Si vous n’êtes pas d’accord ou en conformité avec le plus grand nombre on fait de vous un paria c’est cela que j’appelle la singularité puis après la singularité elle se développe dans le métier et on devient le comédien qu’on est donc on m’a souvent montré du doigt même dans ce métier de comédien en disant: « tu n’as pas ta place dans une école, tu n’as pas ta place dans une classe, tu n’as pas ta place ici » non pas parce que je ne réussissais pas les choses, mais parce que j’étais comme je vous l’ai dit d’un certaine manière singulier.


De ce parcours de comédien qui est le vôtre, quel enseignant, quel professeur connu, quel est le synopsis de ce devenir de comédien ? Est-ce une vocation ? Quelque chose dont vous rêviez ? Une étape dans le parcours d’une vie ?


C’est une question qui mène à plusieurs chemins, qui arrive de plusieurs chemins et elle peut partir en plusieurs chemins.

Je pense qu’on ne décide pas d’être comédien, c’est quelque chose de plus fort qui nous fait l’être et on m’a posé cette question dernièrement : A quoi cela sert d’être comédien ? Cela ne sert à rien finalement car moi ce que je voulais c’est changer le monde. Je suis né dans un monde qui fonctionne mal c’est comme dans Hamlet ce n’est pas de sa faute si la situation est comme ça; je suis né dans un pays en guerre dans un monde en guerre et puis ça a toujours été la guerre.

J’attendais en fait Superman, une fois on m’a raconté une histoire, une histoire qui a hanté mon enfance ; c’est une histoire vraie, c’est l’histoire d’un petit garçon qui habitait au 8ème et dernier étage d’un immeuble qui croyait en Superman et puis un jour, il voulait vraiment que Superman arrive et il s’est jeté par le haut du toit parce qu’il pensait que Superman allait venir le sauver donc moi j’étais un peu comme ce petit garçon mais je ne suis pas allé jusqu’à sauter du dernier étage, je me suis dit très bien Superman n’existe pas alors il faut que tu deviennes Superman : d’une certaine manière dans la vie il ne faut pas attendre, il faut y aller ! Je n’ai aucune prétention à faire ce métier, je ne me considère pas comme un artiste parce que cela n’a plus la même signification mais je pense qu’il y a une part de vouloir changer le monde là-dedans et je pense que c’est une vocation.

Je ne vous parlerai pas des rencontres professionnelles car je n’en ai fait aucune.
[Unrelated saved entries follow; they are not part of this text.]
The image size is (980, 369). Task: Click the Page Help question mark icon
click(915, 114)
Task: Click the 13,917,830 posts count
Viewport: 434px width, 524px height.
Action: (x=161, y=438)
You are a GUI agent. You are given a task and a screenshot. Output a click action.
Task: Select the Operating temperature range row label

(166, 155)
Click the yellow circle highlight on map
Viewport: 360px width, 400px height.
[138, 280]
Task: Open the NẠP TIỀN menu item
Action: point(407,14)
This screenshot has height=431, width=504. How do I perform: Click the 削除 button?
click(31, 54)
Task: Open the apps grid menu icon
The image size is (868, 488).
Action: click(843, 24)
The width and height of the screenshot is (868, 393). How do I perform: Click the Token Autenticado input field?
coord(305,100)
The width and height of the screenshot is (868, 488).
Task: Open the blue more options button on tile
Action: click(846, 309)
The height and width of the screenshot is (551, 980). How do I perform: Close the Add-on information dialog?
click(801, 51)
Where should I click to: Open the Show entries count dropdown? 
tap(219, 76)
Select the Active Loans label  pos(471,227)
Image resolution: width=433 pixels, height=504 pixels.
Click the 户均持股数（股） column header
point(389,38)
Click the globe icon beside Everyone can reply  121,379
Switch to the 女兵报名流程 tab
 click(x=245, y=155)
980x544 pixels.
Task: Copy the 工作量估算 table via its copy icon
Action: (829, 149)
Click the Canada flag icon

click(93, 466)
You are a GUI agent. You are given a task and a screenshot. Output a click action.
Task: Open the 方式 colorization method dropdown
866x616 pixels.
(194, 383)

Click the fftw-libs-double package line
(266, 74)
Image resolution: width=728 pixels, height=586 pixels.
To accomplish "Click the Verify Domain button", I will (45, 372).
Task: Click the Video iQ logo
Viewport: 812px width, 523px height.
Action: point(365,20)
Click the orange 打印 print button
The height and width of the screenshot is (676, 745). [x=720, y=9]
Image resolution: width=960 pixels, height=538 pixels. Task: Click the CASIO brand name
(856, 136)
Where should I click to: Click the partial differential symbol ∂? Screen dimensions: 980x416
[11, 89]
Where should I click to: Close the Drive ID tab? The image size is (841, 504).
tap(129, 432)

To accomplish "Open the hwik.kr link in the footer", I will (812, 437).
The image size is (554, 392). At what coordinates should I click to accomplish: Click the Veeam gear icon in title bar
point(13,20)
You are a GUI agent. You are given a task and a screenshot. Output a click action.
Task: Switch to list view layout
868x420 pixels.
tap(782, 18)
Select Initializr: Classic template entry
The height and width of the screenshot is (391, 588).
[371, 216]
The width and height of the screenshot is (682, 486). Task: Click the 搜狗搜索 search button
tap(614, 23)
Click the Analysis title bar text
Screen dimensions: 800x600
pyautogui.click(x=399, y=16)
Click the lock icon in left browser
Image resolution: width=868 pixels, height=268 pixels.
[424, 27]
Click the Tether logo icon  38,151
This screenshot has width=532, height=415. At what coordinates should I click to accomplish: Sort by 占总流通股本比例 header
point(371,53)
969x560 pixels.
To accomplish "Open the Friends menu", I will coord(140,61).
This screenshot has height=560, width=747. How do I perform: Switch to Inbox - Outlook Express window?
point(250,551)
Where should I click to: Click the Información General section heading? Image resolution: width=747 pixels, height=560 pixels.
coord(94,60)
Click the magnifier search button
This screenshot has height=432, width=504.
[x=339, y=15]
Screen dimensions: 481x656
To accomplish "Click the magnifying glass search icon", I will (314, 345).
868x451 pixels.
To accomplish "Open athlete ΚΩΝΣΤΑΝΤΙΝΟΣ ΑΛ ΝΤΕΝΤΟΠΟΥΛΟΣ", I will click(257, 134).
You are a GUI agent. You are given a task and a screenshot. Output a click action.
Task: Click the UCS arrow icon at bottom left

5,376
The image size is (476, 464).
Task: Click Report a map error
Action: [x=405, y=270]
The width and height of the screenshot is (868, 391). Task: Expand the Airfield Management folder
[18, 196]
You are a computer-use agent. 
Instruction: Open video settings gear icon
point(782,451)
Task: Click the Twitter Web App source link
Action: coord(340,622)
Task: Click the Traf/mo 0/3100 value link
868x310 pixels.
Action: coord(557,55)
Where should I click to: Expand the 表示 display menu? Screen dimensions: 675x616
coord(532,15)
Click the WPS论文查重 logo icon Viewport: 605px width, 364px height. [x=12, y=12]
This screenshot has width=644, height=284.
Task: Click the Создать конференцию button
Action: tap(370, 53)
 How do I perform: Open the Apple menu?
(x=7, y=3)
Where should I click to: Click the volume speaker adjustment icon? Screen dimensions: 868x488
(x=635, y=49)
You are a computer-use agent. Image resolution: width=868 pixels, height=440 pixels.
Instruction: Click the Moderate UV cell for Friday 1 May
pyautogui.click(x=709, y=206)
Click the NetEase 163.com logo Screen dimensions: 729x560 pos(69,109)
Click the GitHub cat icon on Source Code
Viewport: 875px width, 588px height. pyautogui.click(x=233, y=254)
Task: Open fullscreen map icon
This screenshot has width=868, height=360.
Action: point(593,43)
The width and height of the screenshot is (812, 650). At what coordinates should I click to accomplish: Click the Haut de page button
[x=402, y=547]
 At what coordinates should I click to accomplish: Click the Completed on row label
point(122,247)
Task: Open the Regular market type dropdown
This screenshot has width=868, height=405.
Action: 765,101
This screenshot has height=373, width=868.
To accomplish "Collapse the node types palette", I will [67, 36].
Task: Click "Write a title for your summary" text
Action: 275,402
J’ai toujours voulu chercher un maître et c’était mon drame dans ma vie de ne pas parvenir à trouver quelqu’un avec qui je puisse travailler, échanger et progresser. Je n’ai malheureusement ou heureusement trouvé personne et ma rencontre professionnelle en vérité à commencé avec avec un livre. Bien sûr qu'elle a commencé avant mais là où j’ai vraiment réalisé c’est que cette rencontre m'a poussé à tout quitter à m'isoler dans un lieu en France où personne n’est présent où il n’y a pas une voiture qui passe et j’ai vécu cette expérience pendant très longtemps et c’est là où j’ai appris que ce que c’était d’être comédien comment parler comment articuler comment avancer comment prendre l’espace donc je pense que c’est dans les bois et en parlant avec les pierres que j’ai compris ce qu’était le métier de comédien.


Lors d’une interview il y a quelques années j’avais eu l'honneur de m'entretenir avec la danseuse Mireille Nègre en lui tendant l’affirmation de Saint-Augustin : « chanter c’est prier deux fois » pour qu’elle me réponde à son tour « danser c'est prier trois fois ». Cela donne envie de savoir pour vous qu'est-ce que c’est de jouer sur scène ?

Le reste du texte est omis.